Today, the application of hydrogen as a fuel is not a popular option for transportation because of high cost of production, difficulties in handling and distribution and the lack of hydrogen infrastructure network, among others.
Furthermore, Hydrogen value chains can be complex and require cross-sector investment co ordination, which multiplies risks, especially for new network infrastructure.
Adoption of fuel cell technology in cars is still in its infancy, with approximately 3,500 cars sold in China, USA, Europe and Japan in 2019. According to IEA "The global fuel cell electric vehicle (FCEV) stock reached 11,200 units at the end of 2018, with sales of around 4 000 in that year (80% more than in 2017).
Hydrogen is particularly suitable for trucks which carry heavy goods over long distances on their pursuit for zero emissions because of faster charging than BEV trucks, and longer range.
"We are experiencing a sharp shift to zero-emission technologies from the automotive industry which now realizes the potential of Hydrogen for Commercial mobility to meet sustainability goals."

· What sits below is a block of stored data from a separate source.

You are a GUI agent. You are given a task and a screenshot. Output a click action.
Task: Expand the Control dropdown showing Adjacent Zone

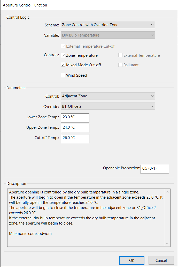pyautogui.click(x=108, y=96)
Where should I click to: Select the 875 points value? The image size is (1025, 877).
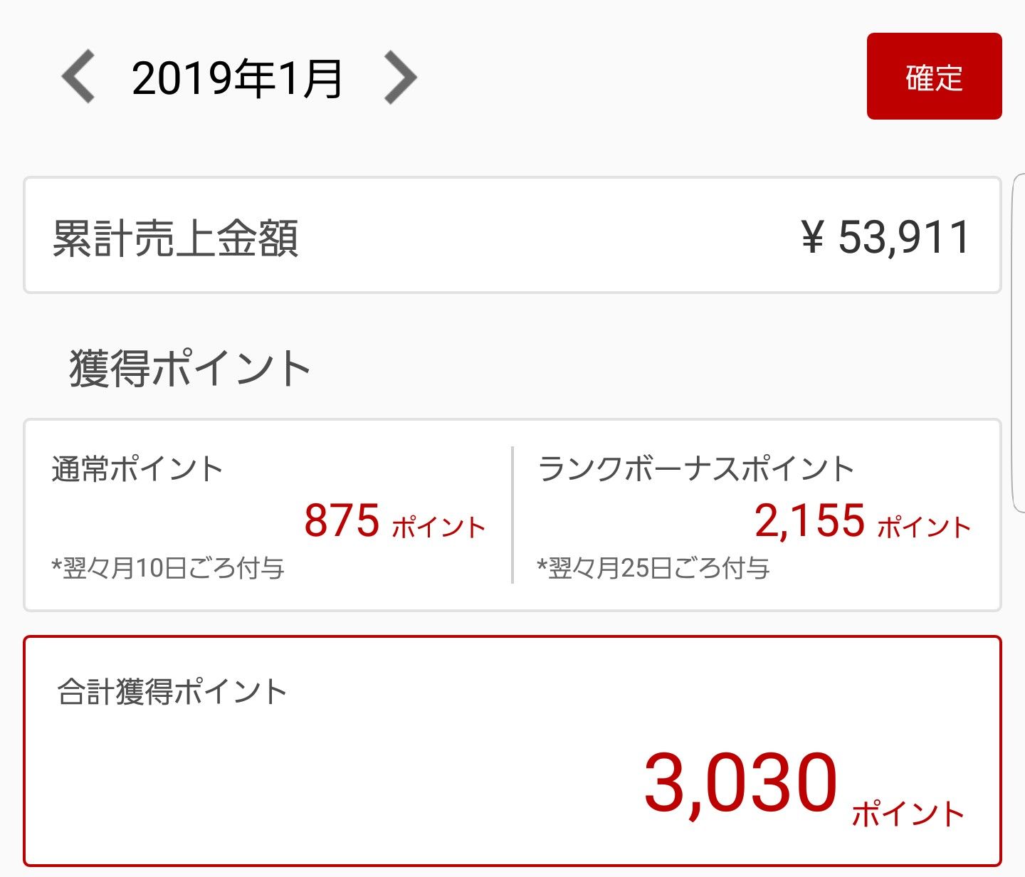(x=342, y=520)
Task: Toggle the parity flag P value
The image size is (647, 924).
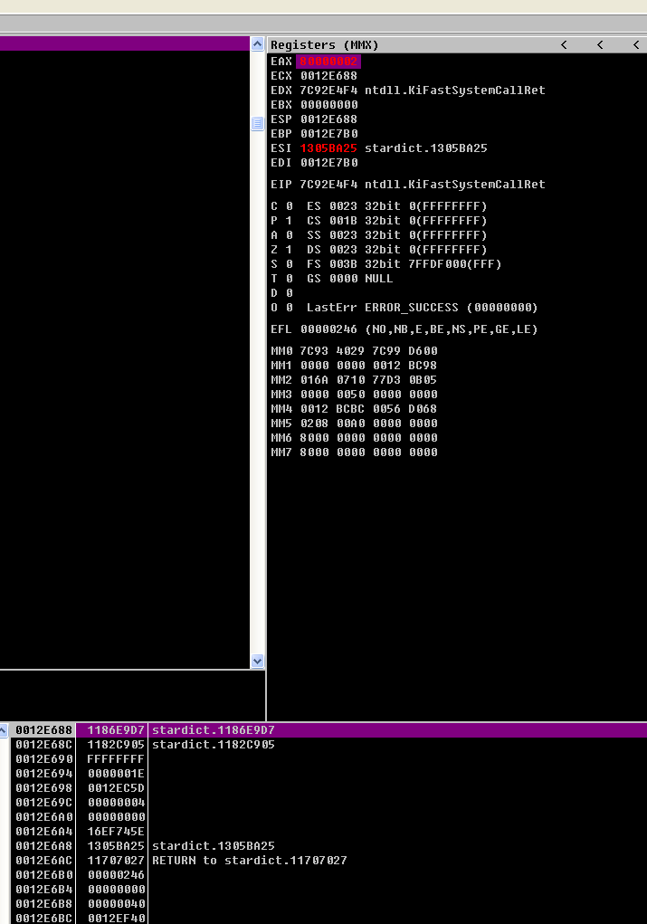Action: pos(290,221)
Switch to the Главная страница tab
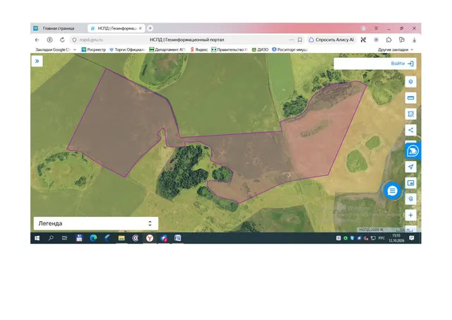This screenshot has width=452, height=320. coord(59,28)
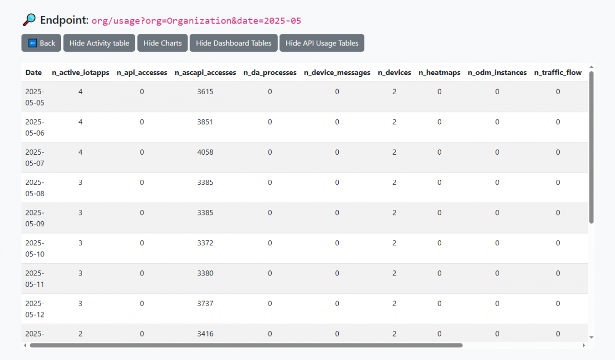
Task: Click the vertical scrollbar thumb
Action: pos(591,147)
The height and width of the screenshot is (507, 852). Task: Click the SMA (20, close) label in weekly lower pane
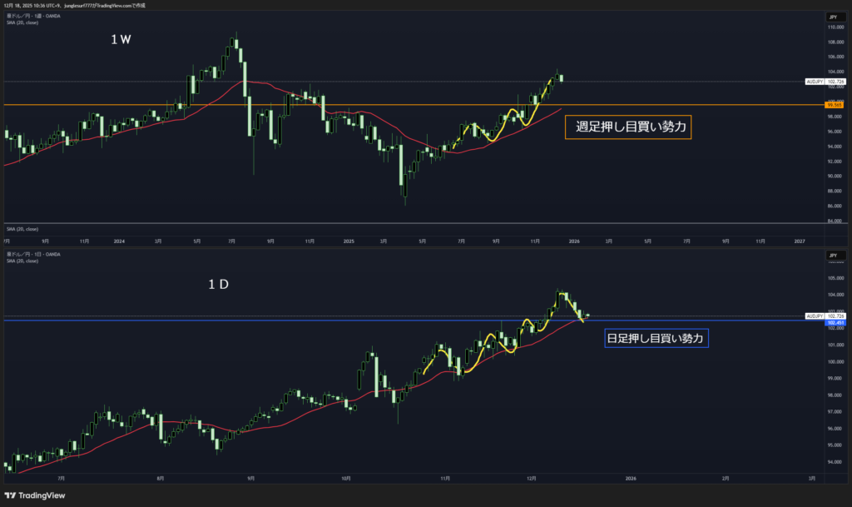(22, 228)
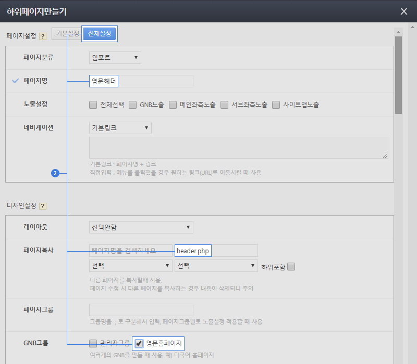Check the 전체선택 checkbox
This screenshot has height=364, width=417.
click(93, 105)
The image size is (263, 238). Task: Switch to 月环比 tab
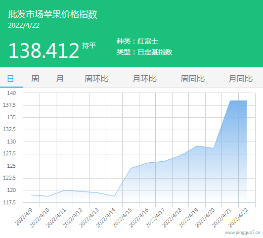[x=144, y=79]
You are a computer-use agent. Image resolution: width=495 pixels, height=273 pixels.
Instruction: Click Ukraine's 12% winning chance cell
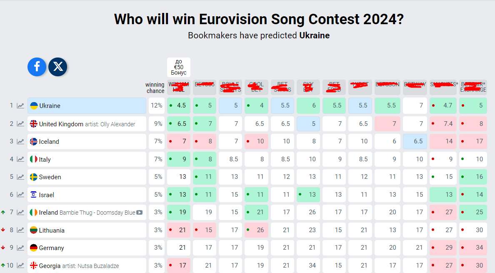click(157, 106)
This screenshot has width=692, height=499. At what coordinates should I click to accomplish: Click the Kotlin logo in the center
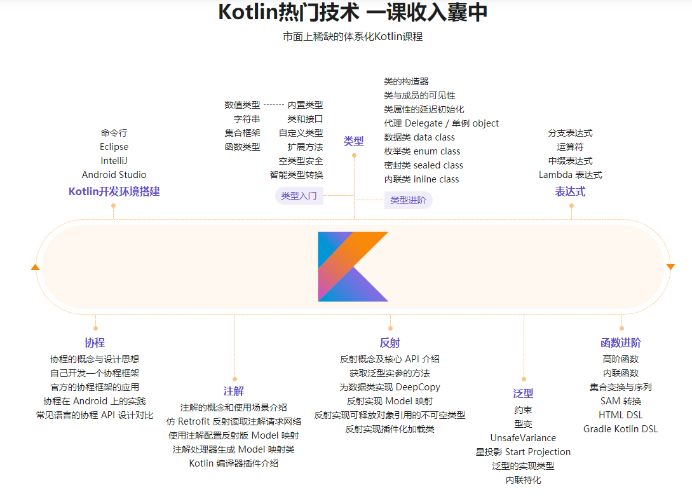pos(353,266)
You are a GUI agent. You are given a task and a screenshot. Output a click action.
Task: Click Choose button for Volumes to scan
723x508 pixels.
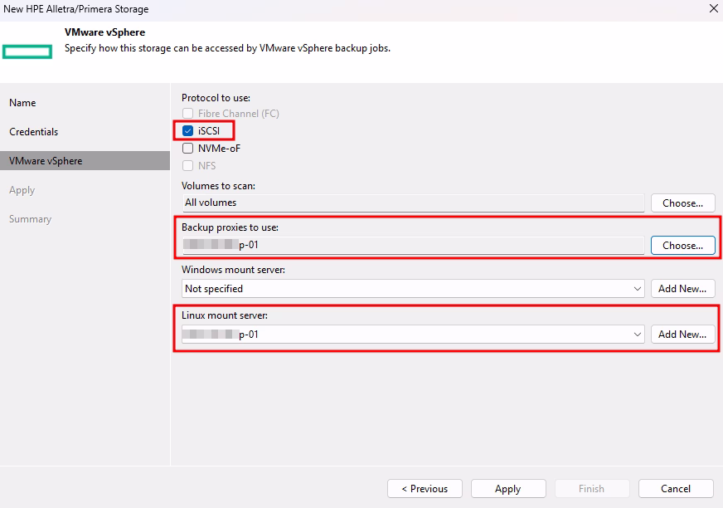coord(682,203)
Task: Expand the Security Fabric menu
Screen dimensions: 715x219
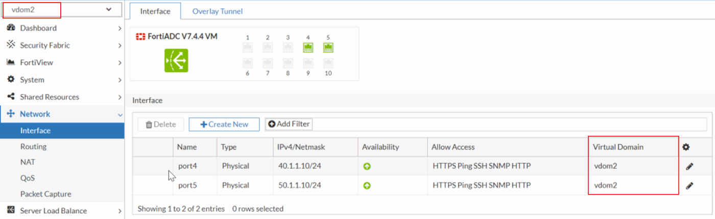Action: pyautogui.click(x=61, y=45)
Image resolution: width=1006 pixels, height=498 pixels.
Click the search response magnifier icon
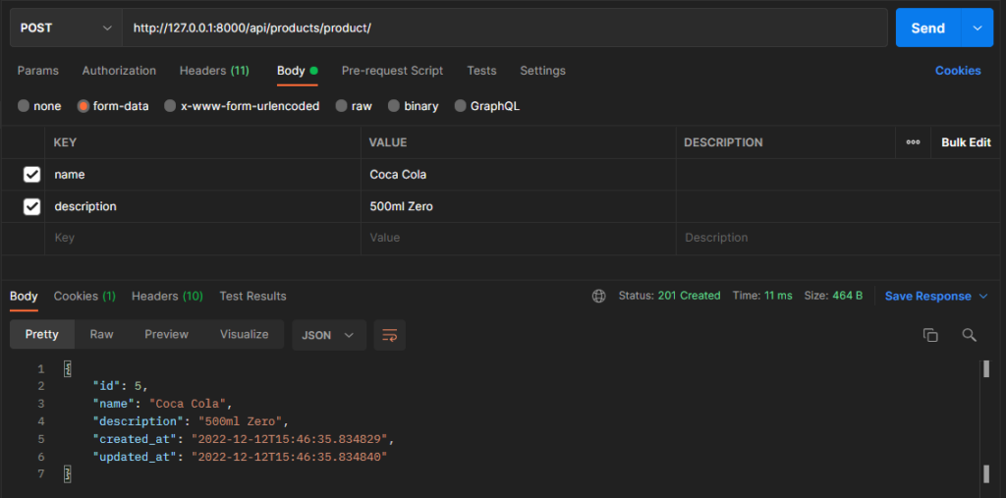click(x=969, y=335)
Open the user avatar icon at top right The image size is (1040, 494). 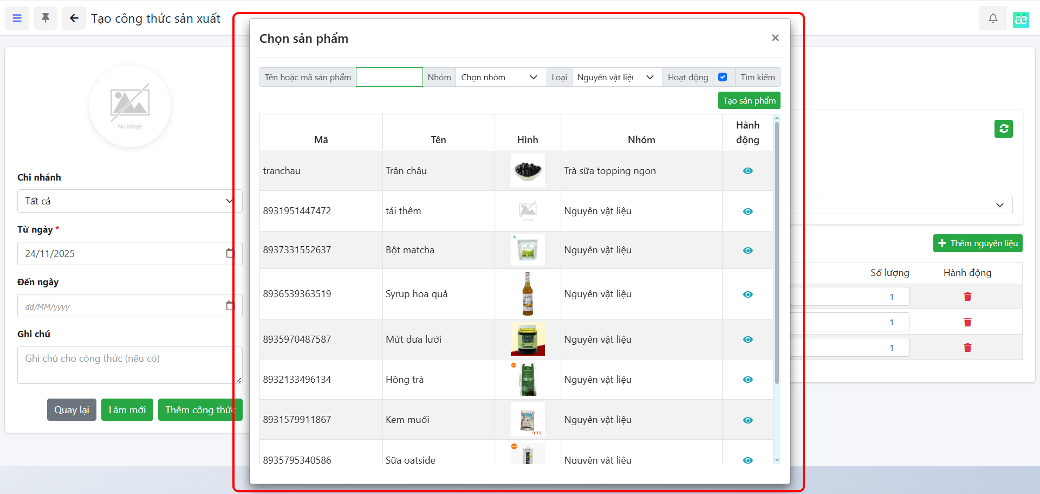(1021, 20)
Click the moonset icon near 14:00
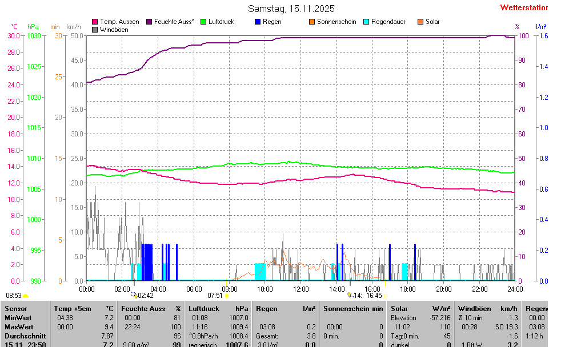The height and width of the screenshot is (347, 585). 349,295
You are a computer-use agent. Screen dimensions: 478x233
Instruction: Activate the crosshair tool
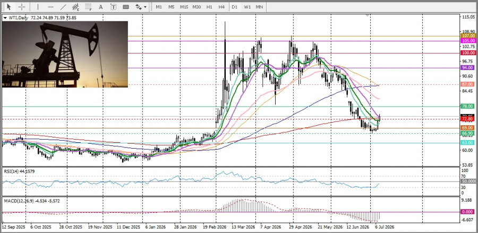[x=22, y=7]
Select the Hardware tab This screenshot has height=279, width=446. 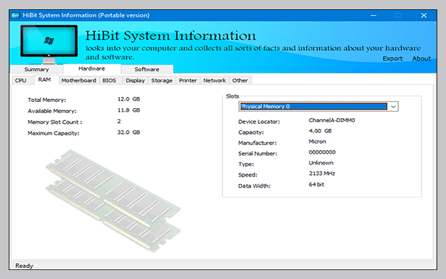coord(91,69)
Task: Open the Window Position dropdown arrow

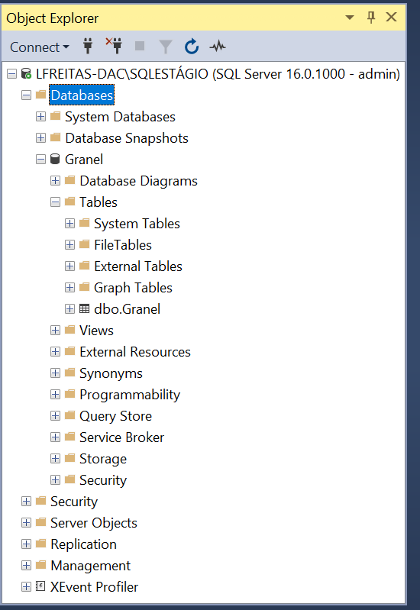Action: click(x=350, y=17)
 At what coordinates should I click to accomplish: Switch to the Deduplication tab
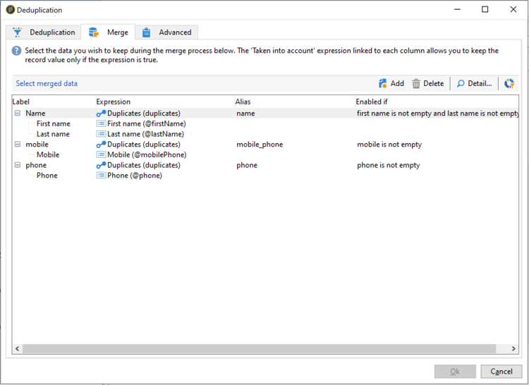point(44,32)
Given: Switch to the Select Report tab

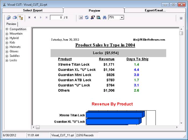Looking at the screenshot, I should [33, 10].
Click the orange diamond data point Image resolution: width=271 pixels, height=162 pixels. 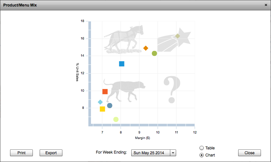(x=146, y=48)
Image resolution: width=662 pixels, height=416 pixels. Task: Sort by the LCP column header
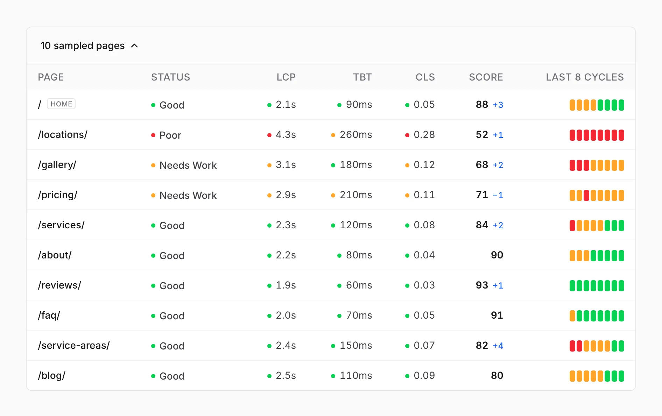(286, 77)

We believe that Hydrogen has a role in the electrification strategies of players in the new era of electrified mobility.
Policy in China, Europe and Japan is favourable for Hydrogen, especially for heavy-duty trucks
China has recently extended the incentives for NEVs (New Energy Vehicles) but has also shown commitment to Hydrogen mobility through incentives for FCVs. NEV sales in China, which include BEV, PHEV and FCV, rose to 1.25 million. NEV sales have recorded a CAGR of 59.8% between 2014 & 2020.
In September 2020, France presented the national hydrogen strategy with a plan to provide an investment of €7.2 billion by 2030 and a hydrogen production capacity of 6.5 GW by 2030. France announced its Hydrogen Deployment Plan for Energy Transition in June 2018, the targets of which include 20-40% low-carbon hydrogen use in industrial applications of hydrogen, and a reduction in electrolysis cost to EUR 2-3/kg by 2028.
In 2020, Germany's National Hydrogen Strategy earmarked $8.2 Billion for investments in new business and research around green hydrogen and $2.3 Billion to support international partnerships around hydrogen development.
Japan and South Korea are expected to be pivotal in advancing the fuel cell electric vehicle technology, as Toyota and Hyundai-Kia claim to become the global leaders in fuel cell technology.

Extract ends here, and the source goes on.